_Task to complete:_
Give the entries again exactly as they appear, but without the images.

_Pixel coordinate grounding data:_
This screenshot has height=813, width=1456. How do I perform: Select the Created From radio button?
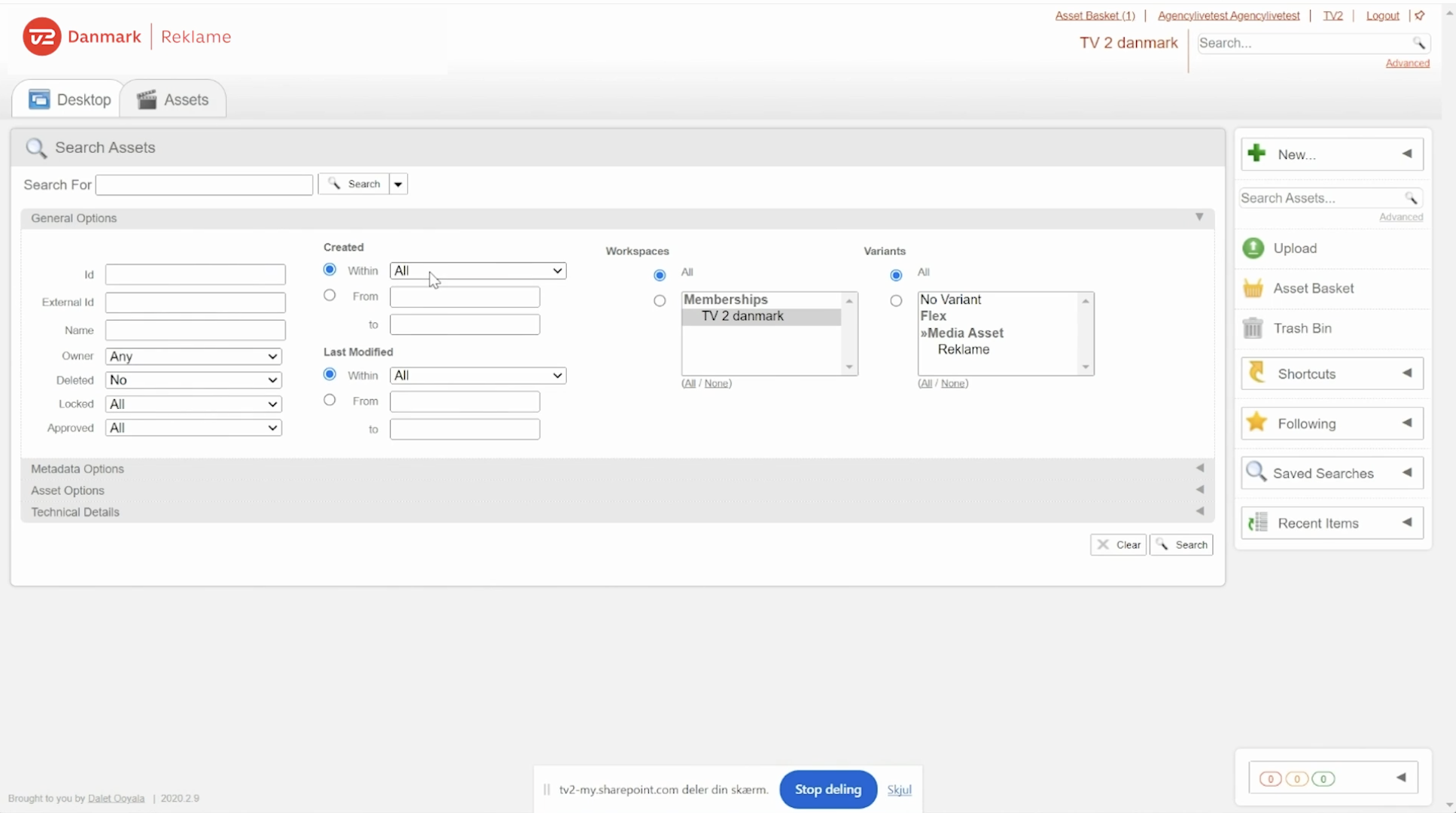[330, 296]
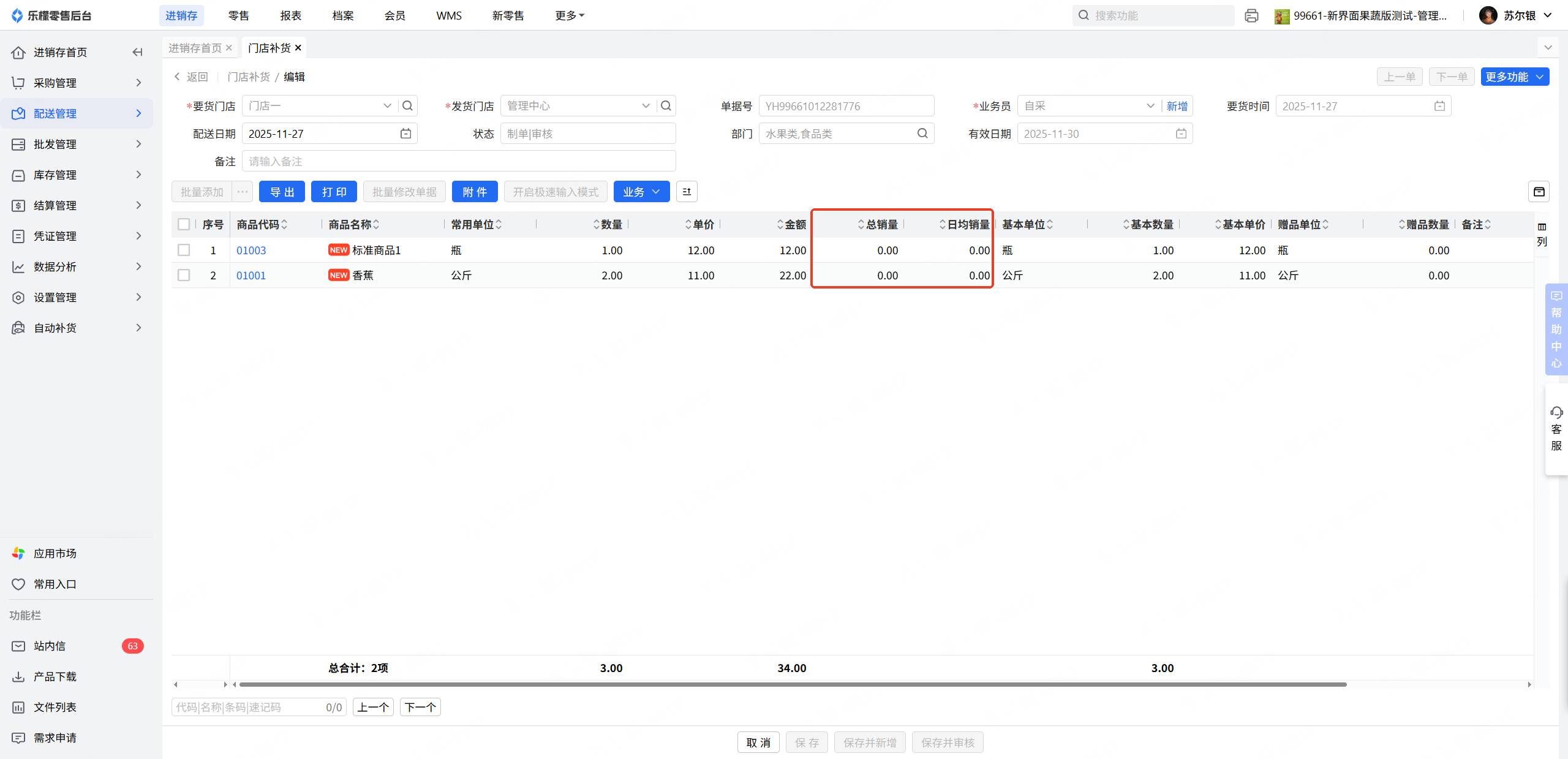Click the printer icon in top bar
Viewport: 1568px width, 759px height.
coord(1251,15)
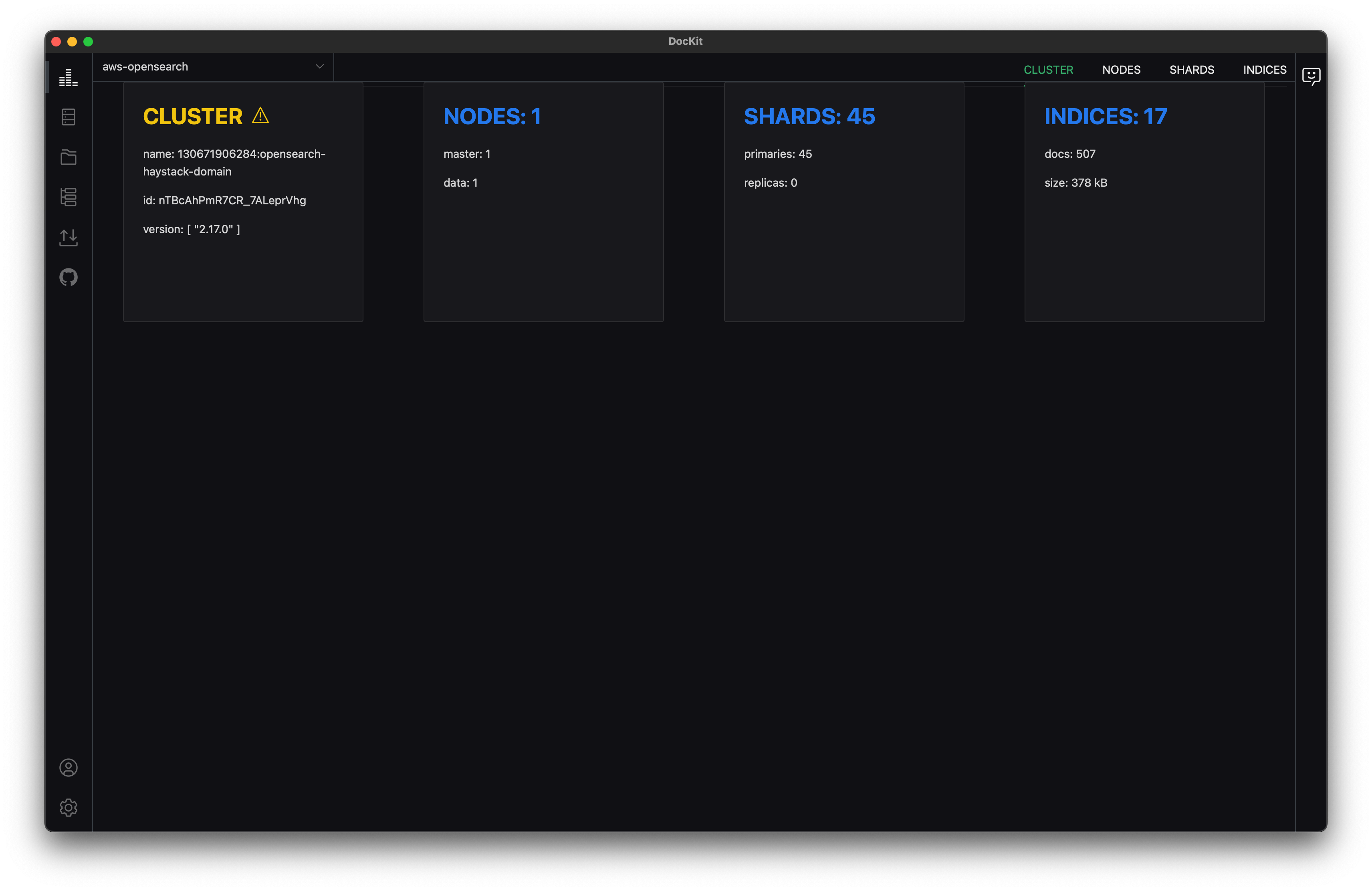Viewport: 1372px width, 891px height.
Task: Click the NODES: 1 card heading
Action: pyautogui.click(x=492, y=117)
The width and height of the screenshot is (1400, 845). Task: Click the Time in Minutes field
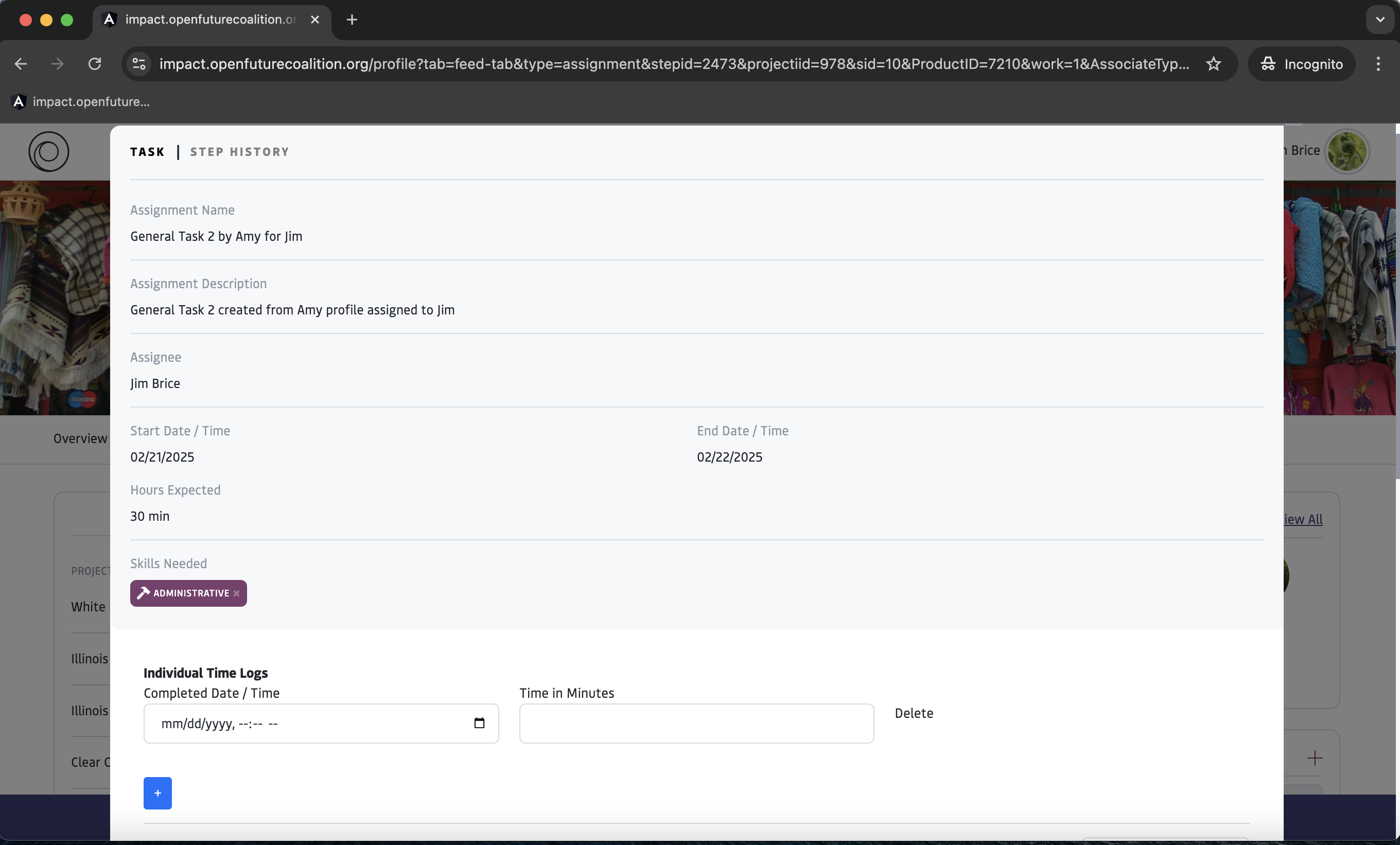[696, 723]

_Answer space:_
This screenshot has height=813, width=1456. How do I perform: Select the Created From radio button?
[330, 296]
Click the printer icon in top bar
Viewport: 1568px width, 759px height.
coord(1251,15)
Viewport: 1372px width, 891px height.
Task: Click the NODES: 1 card heading
Action: pyautogui.click(x=492, y=117)
The width and height of the screenshot is (1400, 845). Task: Click the Time in Minutes field
[696, 723]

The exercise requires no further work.